Nusantaratv.com - Orang dewasa yang memiliki sleap anea berisiko tinggi terkena Covid-19 parah bahkan kematian.
Hal itu terungkap dalam sebuah studi yang diterbitkan JAMA Network Open pada Rabu (10/11/2021). Sleep apnea atau apnea tidur adalah gangguan tidur serius yang menyebabkan pernapasan sering berhenti selama tidur.
Data menemukan bagai mereka yang memiliki gangguan tidur umum, sebesar 31 persen lebih kemungkinan dirawat di rumah sakit setelah terinfeksi Covid-19, dan 31 persen lebih kemungkinan meninggal.
Namun, gangguan tidur tidak meningkatkan risiko seseorang tinfeksi Covid-19, kata peneliti. "Jika ada gejala sleep apnea yang mengkhawatirkan, (orang harus) mempertimbangkan untuk mendiskusikan dengan penyedia layanan kesehatan mereka tentang kesesuaian tes tidur diagnostik," kata Dr.
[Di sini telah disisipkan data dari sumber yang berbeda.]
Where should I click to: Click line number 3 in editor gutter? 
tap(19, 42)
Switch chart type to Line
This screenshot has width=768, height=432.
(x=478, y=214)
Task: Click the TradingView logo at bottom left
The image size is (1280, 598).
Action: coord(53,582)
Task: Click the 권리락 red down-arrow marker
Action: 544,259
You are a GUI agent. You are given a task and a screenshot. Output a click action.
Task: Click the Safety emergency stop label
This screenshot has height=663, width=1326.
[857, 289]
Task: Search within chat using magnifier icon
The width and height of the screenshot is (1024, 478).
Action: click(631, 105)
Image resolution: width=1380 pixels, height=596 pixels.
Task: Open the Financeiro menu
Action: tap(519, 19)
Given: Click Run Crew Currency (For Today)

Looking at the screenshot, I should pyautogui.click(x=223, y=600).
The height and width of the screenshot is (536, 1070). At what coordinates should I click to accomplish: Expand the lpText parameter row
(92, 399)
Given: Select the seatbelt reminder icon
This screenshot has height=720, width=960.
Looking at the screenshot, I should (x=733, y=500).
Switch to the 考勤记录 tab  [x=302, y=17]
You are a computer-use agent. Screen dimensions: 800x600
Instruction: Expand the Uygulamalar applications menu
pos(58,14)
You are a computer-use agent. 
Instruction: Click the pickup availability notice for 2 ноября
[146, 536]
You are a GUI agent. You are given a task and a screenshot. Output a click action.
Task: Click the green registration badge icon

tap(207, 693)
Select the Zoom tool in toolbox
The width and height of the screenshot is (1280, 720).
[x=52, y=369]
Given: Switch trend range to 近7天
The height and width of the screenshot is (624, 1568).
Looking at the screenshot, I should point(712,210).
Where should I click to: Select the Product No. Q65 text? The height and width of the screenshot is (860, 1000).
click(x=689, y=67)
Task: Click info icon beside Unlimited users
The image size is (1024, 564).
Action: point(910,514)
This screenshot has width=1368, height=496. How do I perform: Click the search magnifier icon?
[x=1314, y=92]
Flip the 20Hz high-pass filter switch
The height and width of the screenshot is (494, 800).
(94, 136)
Reena Mehra, penulis studi, seperti dikutip dari UPI, Kamis (11/11/2021).
"Bagi mereka dengan diagnosis gangguan pernapasan saat tidur, seperti sleep apnea, data ini menunjukkan penurunan oksigen selama tidur dapat mengakibatkan hasil yang lebih buruk (dengan) Covid-19," lanjut direktur penelitian gangguan tidur di Klinik Cleveland itu.
Menurut Pusat Pengendalian dan Pencegahan Penyakit AS (CDC), sekitar satu dari 15 orang dewasa di Amerika Serikat (AS) mengalami sleep apnea, yakni gangguan tidur serius yang menyebabkan pernapasan sering berhenti selama tidur.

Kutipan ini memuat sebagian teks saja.